_What this task involves_
For the material that follows, return exactly the lines from the one with "Проекти (474, 50)" through the one with "За нас (359, 50)", both ends included.

*** Opening Data records ***

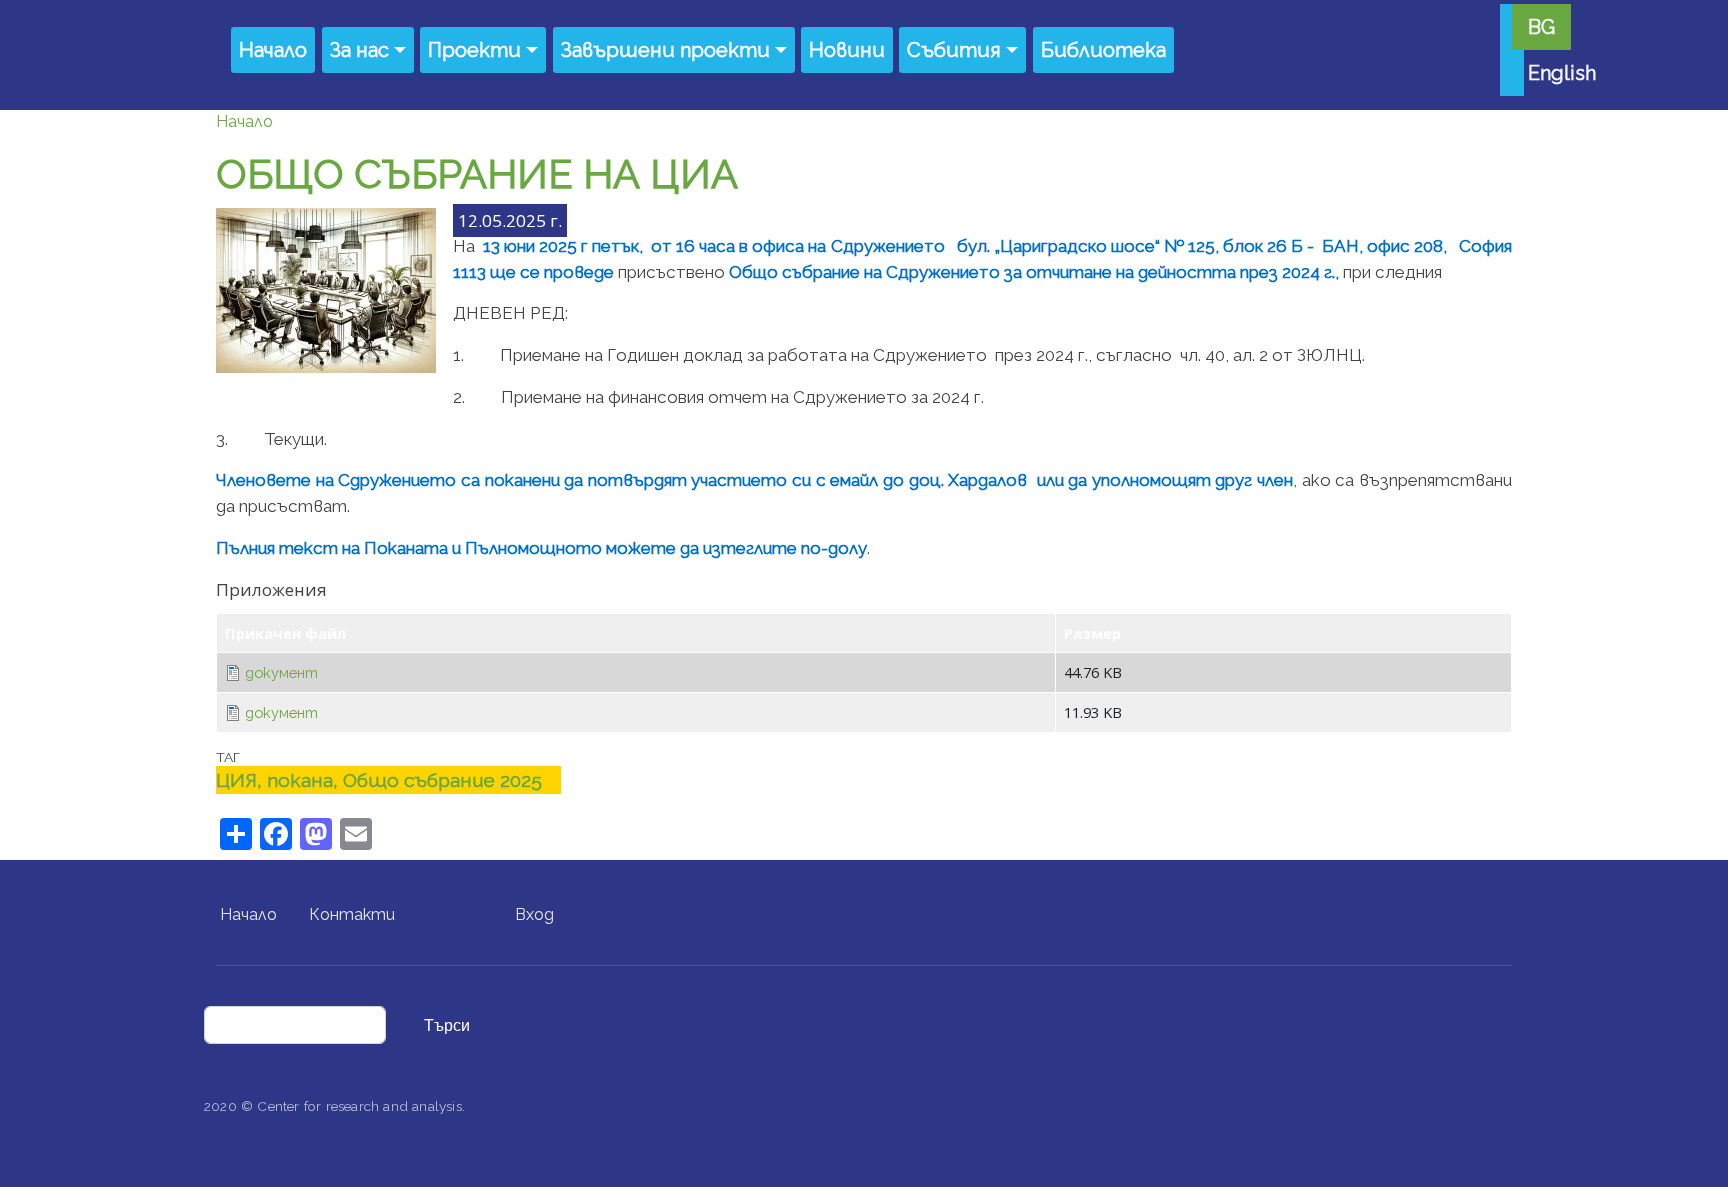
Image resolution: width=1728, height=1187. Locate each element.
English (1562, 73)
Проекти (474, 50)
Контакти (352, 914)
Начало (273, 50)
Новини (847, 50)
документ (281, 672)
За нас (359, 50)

*** Closing Data records ***
*** Opening Data records ***

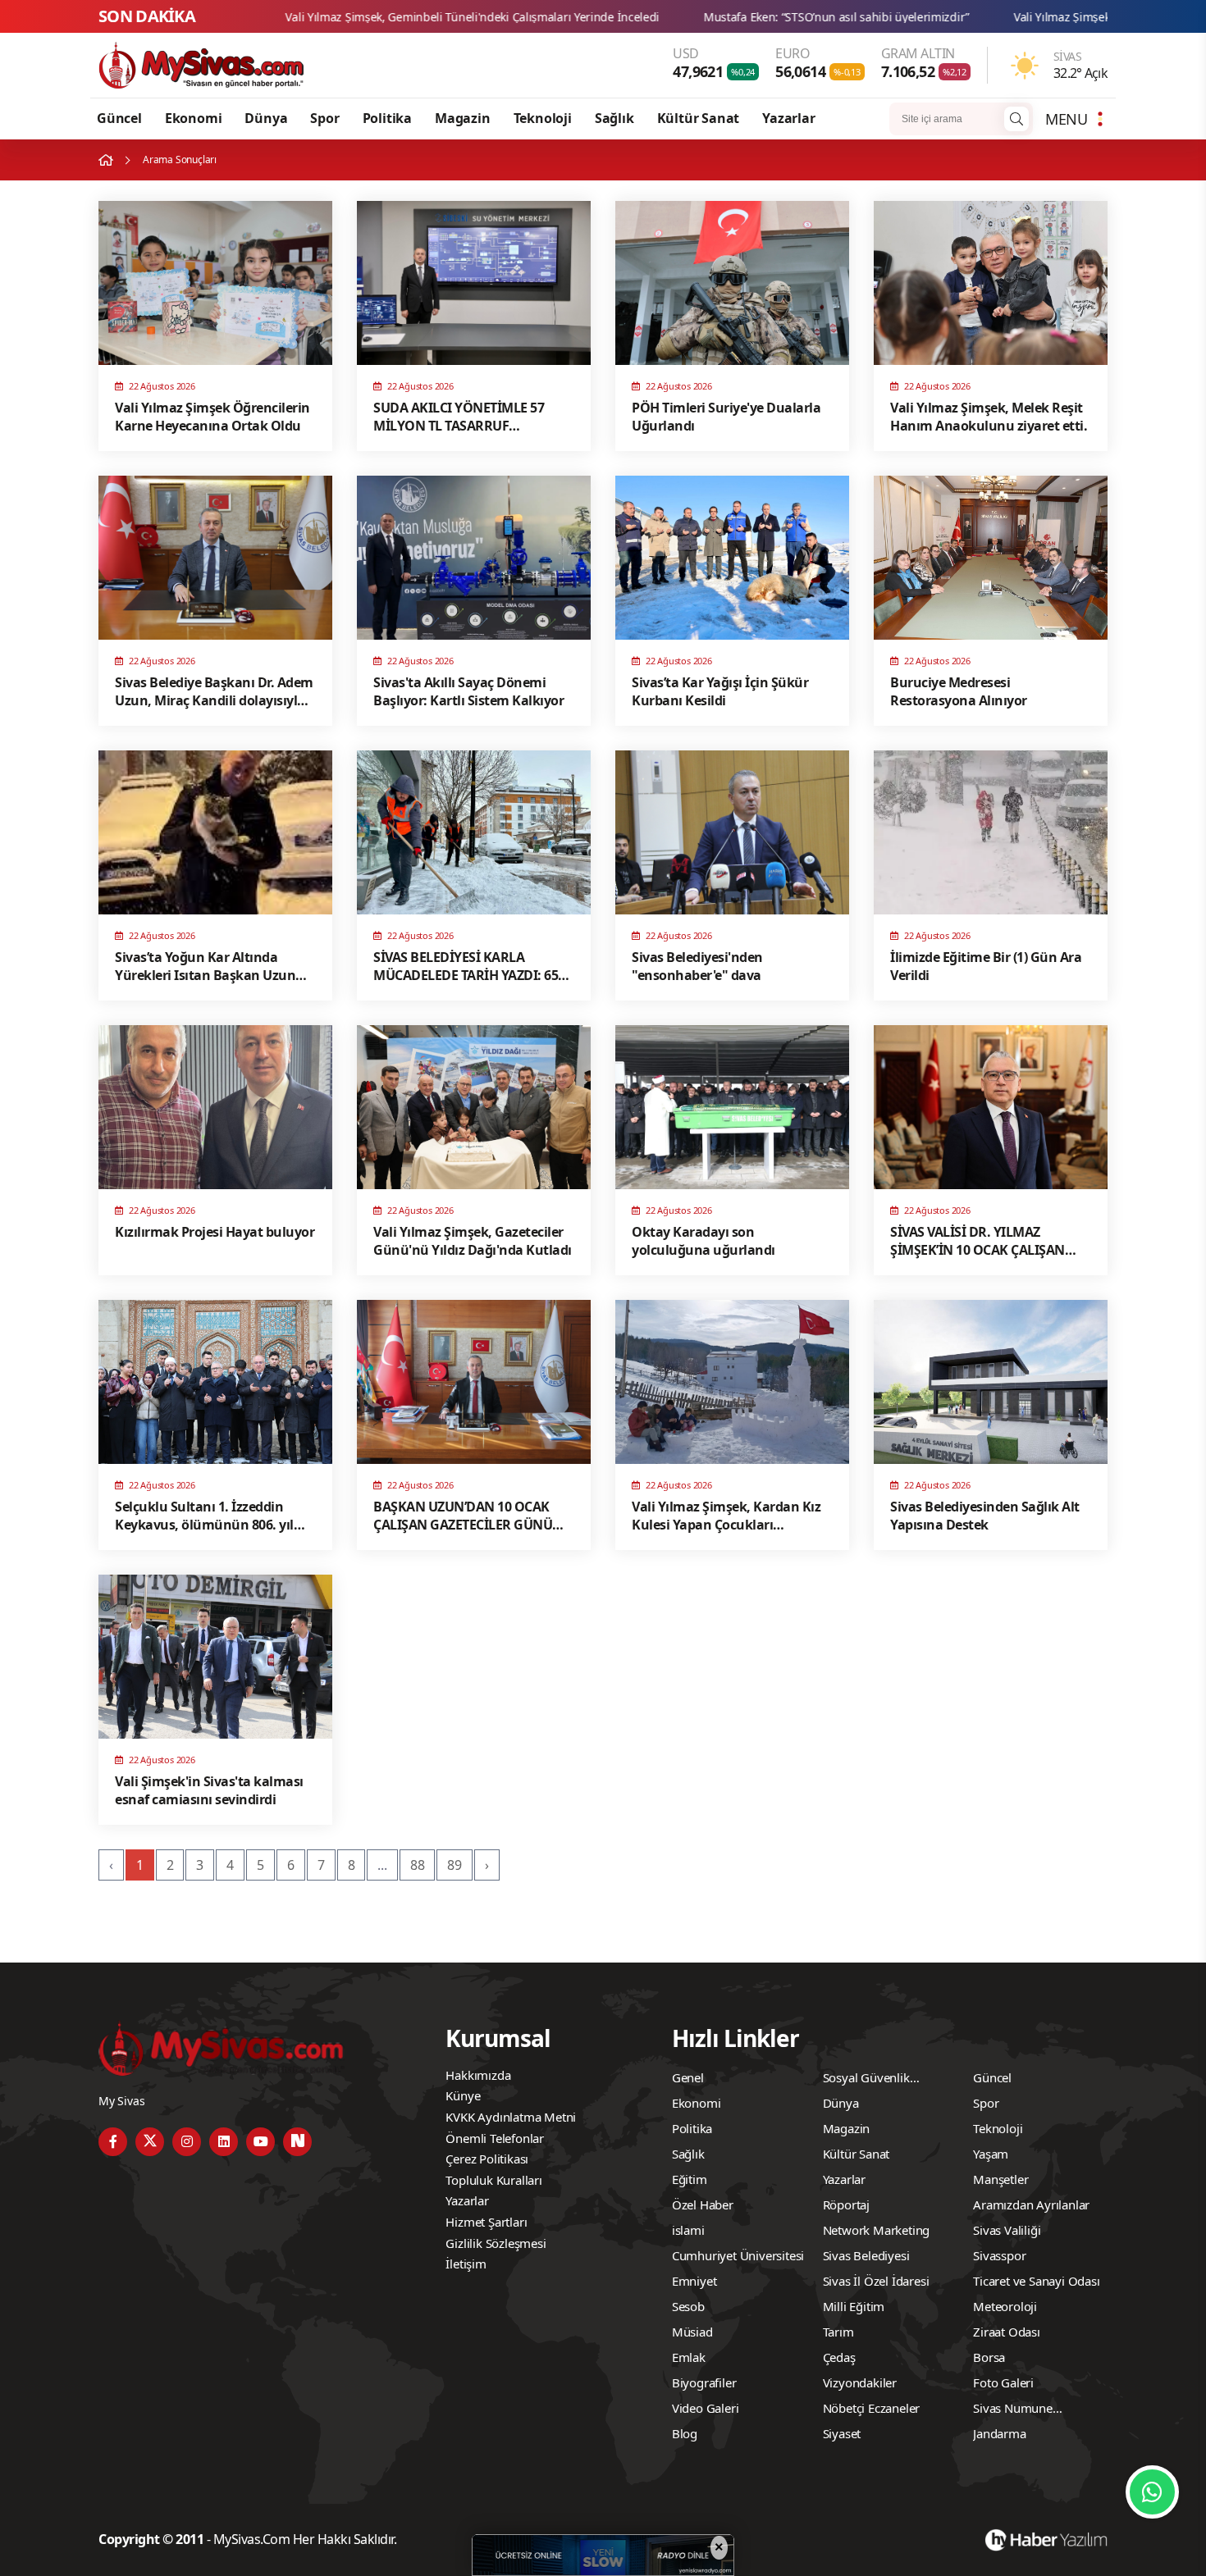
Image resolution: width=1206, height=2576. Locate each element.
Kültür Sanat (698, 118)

*** Closing Data records ***

_Answer_
Проекти (474, 50)
Контакти (352, 914)
Начало (273, 50)
Новини (847, 50)
документ (281, 672)
За нас (359, 50)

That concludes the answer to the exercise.